Step 2: Implement Evaluation Measures (10 points)

Implement 1 binary and 2 multi-graded evaluation measures out of the 7 measures mentioned above. 

(Note 2: Some of the aforementioned measures require the total number of relevant and highly relevant documents in the entire collection – pay extra attention on how to find this)


In [48]:
P = ['N', 'N', 'N', 'N', 'N']
E = ['R', 'R', 'R', 'R', 'R']

In [49]:
P = ['R', 'N', 'R', 'N', 'R']
E = ['N', 'R', 'N', 'R', 'N']

In [50]:
def average_precision(rankings):    
    """Calculates Average Precision (AP) = Average of precisions at relevant documents

    Args:
        rankings (list): ranked result of query.

    Returns:
        float: The average precision of rankings.
    """
    relevant = 0
    numerator = 0
    for rank, rel in enumerate(rankings):
        rank += 1
        if rel == 'R' or rel == 'HR':
            relevant += 1
            numerator += relevant/rank
    return numerator/len(rankings)

average_precision(E)

0.2

In [51]:
import math

"""
The scores for relevance that are used are 0, 1 and 5 for N, R and HR respectively (equal to example in slides).

The nDCG@k measures requires the total number of relevant and highly relevant documents in the entire collection.

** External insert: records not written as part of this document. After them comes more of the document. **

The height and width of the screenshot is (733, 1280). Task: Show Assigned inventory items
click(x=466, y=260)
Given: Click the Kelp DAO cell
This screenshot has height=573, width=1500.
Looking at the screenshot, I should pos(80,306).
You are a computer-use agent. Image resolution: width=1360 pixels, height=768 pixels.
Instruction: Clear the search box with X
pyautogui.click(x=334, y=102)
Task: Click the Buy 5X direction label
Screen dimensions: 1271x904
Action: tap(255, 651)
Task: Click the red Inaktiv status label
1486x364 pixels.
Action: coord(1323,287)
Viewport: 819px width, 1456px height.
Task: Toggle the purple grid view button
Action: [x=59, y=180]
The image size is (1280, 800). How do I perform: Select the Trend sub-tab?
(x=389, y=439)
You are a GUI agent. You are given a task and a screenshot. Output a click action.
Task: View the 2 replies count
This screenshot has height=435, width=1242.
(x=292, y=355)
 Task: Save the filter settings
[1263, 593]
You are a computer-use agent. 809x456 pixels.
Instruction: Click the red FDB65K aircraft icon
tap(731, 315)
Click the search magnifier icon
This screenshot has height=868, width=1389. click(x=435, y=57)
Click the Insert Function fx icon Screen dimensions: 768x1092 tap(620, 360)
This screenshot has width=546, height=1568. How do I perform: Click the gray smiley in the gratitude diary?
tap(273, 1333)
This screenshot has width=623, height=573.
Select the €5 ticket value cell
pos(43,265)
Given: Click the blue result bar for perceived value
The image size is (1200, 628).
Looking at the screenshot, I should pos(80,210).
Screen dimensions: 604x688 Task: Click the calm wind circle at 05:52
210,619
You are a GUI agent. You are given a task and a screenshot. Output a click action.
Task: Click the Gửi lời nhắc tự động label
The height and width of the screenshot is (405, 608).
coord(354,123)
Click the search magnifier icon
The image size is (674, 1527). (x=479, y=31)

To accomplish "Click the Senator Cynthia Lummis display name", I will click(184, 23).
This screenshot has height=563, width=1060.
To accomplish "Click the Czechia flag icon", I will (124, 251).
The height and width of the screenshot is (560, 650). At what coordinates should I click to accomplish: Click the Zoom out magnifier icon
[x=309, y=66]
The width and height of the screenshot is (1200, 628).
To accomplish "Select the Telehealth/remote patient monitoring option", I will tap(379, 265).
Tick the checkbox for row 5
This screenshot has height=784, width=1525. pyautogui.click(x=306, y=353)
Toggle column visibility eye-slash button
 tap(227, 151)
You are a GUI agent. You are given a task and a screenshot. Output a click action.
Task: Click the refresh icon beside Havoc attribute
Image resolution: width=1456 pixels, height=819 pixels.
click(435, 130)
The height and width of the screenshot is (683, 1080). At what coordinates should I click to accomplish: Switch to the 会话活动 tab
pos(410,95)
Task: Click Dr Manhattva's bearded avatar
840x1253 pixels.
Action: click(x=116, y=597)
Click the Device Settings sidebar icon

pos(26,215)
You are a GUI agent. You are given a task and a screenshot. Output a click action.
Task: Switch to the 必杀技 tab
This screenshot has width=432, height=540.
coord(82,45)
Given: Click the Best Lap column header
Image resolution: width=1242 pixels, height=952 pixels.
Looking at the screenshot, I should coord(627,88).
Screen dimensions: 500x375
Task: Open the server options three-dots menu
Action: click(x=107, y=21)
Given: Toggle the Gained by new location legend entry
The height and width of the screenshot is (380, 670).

Since
for this dummy example there does not really exist a corpus, another approach is required:

def nDCGk is feeded a ranking of length 5 (one of the permutations created in Step 1). This list of five is treated
as the corpus. The list consisting of the first k elements is seen as the result of a query q, and the DCGk of this
list is calculated by def DCGk. To find the perfect ranking (for normalization), the corpus list is sorted (descending)
and the DCGk of the top k elements of the resulting list is calculated. The result is then used for normalization 
in def nDCGk.
"""

def DCGk(rankings):
    """Calculates Discounted Cumulative Gain (DCG)

    Args:
        rankings (list): ranked result of query.

    Returns:
        float: The discounted cumulative gain.
    """
    discounted_gain = 0
    for rank, rel in enumerate(rankings):
        rank += 1
        gain = (2**rel)-1
        discount = 1/math.log(rank+1,2)    
        discounted_gain += gain*discount        
    return discounted_gain

def nDCGk(rankings, k=3):
    """Calculates Normalized Discounted Cumulative Gain at rank k (nDCG@k)

    Args:
        rankings (list): ranked result of query. (treated as corpus)
        k (int): rank k. Value of 3 is used if no argument is given.

    Returns:
        float: The normalized discounted gain at rank k.
    """
    # translate relevance to corresponding score for calculations
    rankings = [5 if x is 'HR' else 1 if x is 'R' else 0 for x in rankings]
    # calculate discounted gain for top k
    DCG = DCGk(rankings[:k])
    # sort all relevant documents (descending) in the corpus by their 
    # relative relevance to find best possible DCG result (perfect ranking)
    perfect_DCG = DCGk(sorted(rankings, reverse=True)[:k])
    # normalize discounted_gain by this result
    return DCG/perfect_DCG

#nDCGk(['HR', 'HR', 'N','N','R'])

In [53]:
def ERR(rankings, k=5):
    """Computes the Expected Reciprocal Rank (ERR) metric in linear time. Based on paper by Chapelle et al.

    Args:
        rankings (list): ranked result of query.
        k (int): rank k. Value of 5 is used if no argument is given.

    Returns:
        float: the Expected Reciprocal Rank (ERR).
    """
    # translate relevance to corresponding score for calculations
    rankings = [5 if x is 'HR' else 1 if x is 'R' else 0 for x in rankings]
    p = 1.0
    err = 0.0
    for rank, rel in enumerate(rankings[:k]):
        rank += 1
        R = ((2**rel)-1) / (2**max(rankings))
        err += p*(R/rank)
        p *= 1-R
    return err

#ERR(['HR', 'HR', 'N','N','R'])

In [57]:
def delta_measure(P, E, measure):
    """Computes the delta of P and E for average precision, nDCG@k or ERR.

    Args:
        P (list): ranked result of production algorithm.
        E (list): ranked result of experimental algorithm.
        measure (string): measure to be calculated (average precision, nDCGk, ERR)

    Returns:
        float: delta of E and P. If < 0, E does not outperform P.
    """
    if measure == 'average precision':
        P_measure = average_precision(P)
        E_measure = average_precision(E)
    elif measure == 'nDCGk':
        P_measure = nDCGk(P)
        E_measure = nDCGk(E)
    elif measure == 'ERR':
        P_measure = ERR(P)
        E_measure = ERR(E)
    
    return E_measure - P_measure

delta_measure(P,E,'nDCGk')